List of tasks —
1. Output the part of the cobordism excerpt starting with "An oriented manifold" and going on through "and Stiefel-Whitney numbers.", copied exactly.
2. According to the cobordism excerpt, when are two manifolds without boundary oriented-cobordant?

Excerpt —
────────
An oriented manifold $X$ is an {\bf oriented cobordism} between the oriented manifolds $M$
and $M^{\prime}$ if $\pa X$, with the induced orientation, is diffeomorphic to the disjoint union
of $M$ and $-M^{\prime}$. Here, $-$ denotes orientation reversal. Cobordism defines
an equivalence relation on the space of oriented manifolds. We will generally be interested in
the case $M=\emptyset$. Thus the manifold $X$ has connected boundary
$\pa X = M^{\prime}$, neglecting the change in orientation. There is a
simple criterion for when two manifolds without boundary are
oriented-cobordant \cite{milnor2,milnor3}:

\begin{thm} Let $M,M^{\prime}$ be manifolds without boundary. Then
$M$ and $M^{\prime}$ are oriented-cobordant if and only if they have
the same Pontrjagin and Stiefel-Whitney numbers.
────────
Data extracts —
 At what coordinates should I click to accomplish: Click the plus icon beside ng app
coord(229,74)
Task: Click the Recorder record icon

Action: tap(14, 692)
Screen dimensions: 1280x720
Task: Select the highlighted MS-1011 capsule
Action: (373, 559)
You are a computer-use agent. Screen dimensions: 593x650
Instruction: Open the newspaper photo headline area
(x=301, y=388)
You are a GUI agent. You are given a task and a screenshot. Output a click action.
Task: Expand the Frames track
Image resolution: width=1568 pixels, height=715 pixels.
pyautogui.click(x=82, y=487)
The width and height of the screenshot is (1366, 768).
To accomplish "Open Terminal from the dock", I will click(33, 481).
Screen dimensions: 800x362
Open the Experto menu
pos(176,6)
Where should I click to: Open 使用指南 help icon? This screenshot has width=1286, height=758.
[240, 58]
────────
Task-by-task answers —
1.
An oriented manifold $X$ is an {\bf oriented cobordism} between the oriented manifolds $M$
and $M^{\prime}$ if $\pa X$, with the induced orientation, is diffeomorphic to the disjoint union
of $M$ and $-M^{\prime}$. Here, $-$ denotes orientation reversal. Cobordism defines
an equivalence relation on the space of oriented manifolds. We will generally be interested in
the case $M=\emptyset$. Thus the manifold $X$ has connected boundary
$\pa X = M^{\prime}$, neglecting the change in orientation. There is a
simple criterion for when two manifolds without boundary are
oriented-cobordant \cite{milnor2,milnor3}:

\begin{thm} Let $M,M^{\prime}$ be manifolds without boundary. Then
$M$ and $M^{\prime}$ are oriented-cobordant if and only if they have
the same Pontrjagin and Stiefel-Whitney numbers.

2. When they have the same Pontrjagin and Stiefel-Whitney numbers.